» **Problem to work on**
Output, exactly as written, the lines below starting at the line containing "Given: Mute audio with the speaker icon" and ending at the line containing "the Količina input". Drop the pictures and keep both end lines.

***** Data *****

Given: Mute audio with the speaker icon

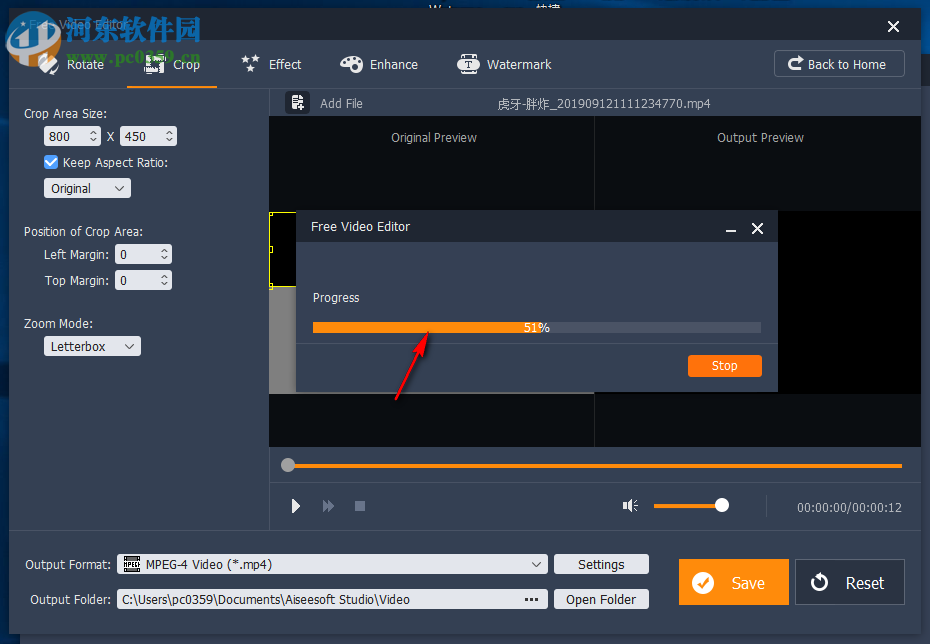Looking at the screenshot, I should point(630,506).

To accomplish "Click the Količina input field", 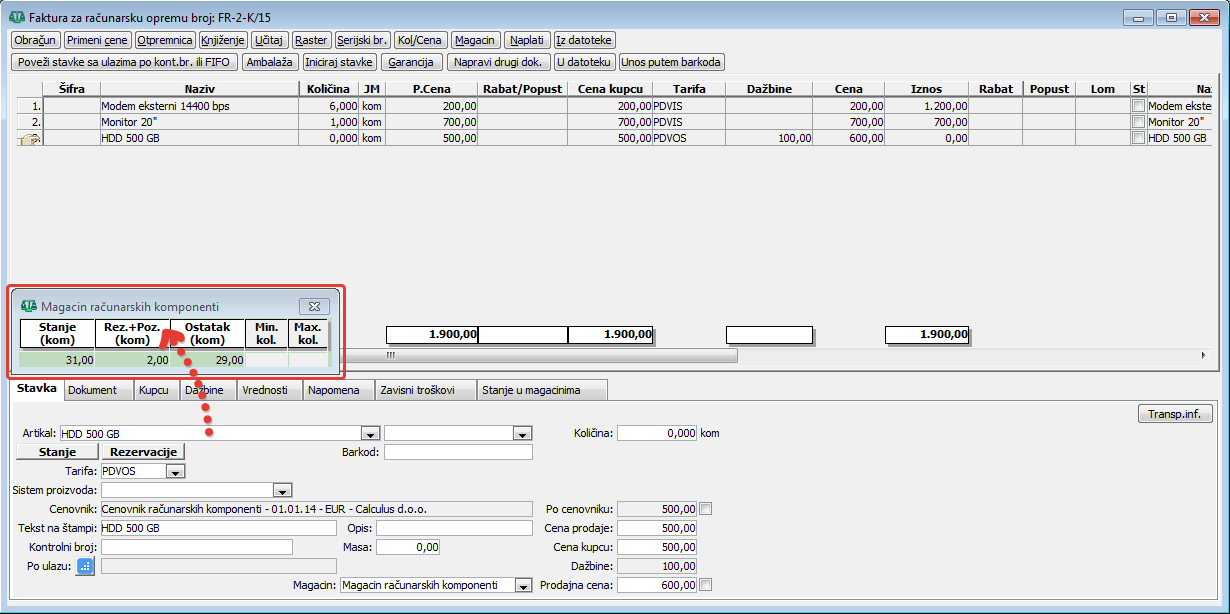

*****
***** Data *****

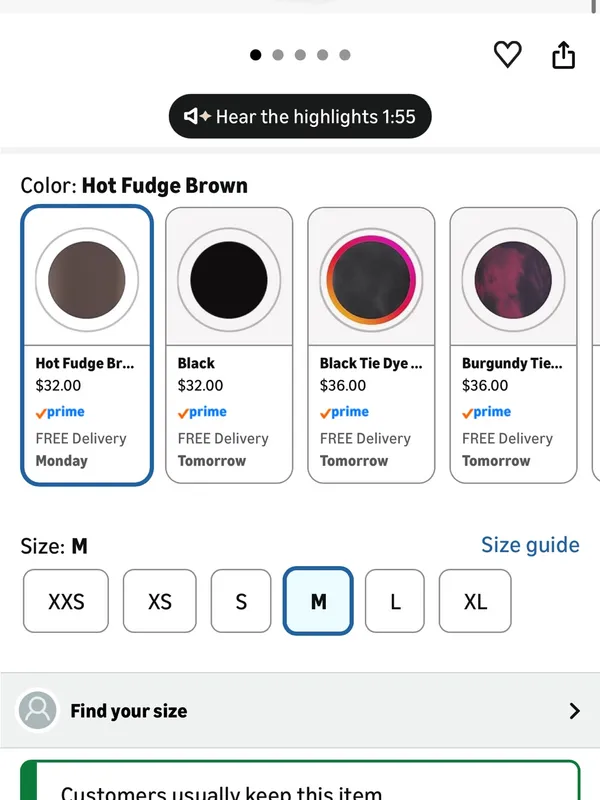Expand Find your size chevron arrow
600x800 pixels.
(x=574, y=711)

*****

» **Solution for this exercise**
Given: Mute audio with the speaker icon

Looking at the screenshot, I should point(630,506).

To accomplish "Click the Količina input field", 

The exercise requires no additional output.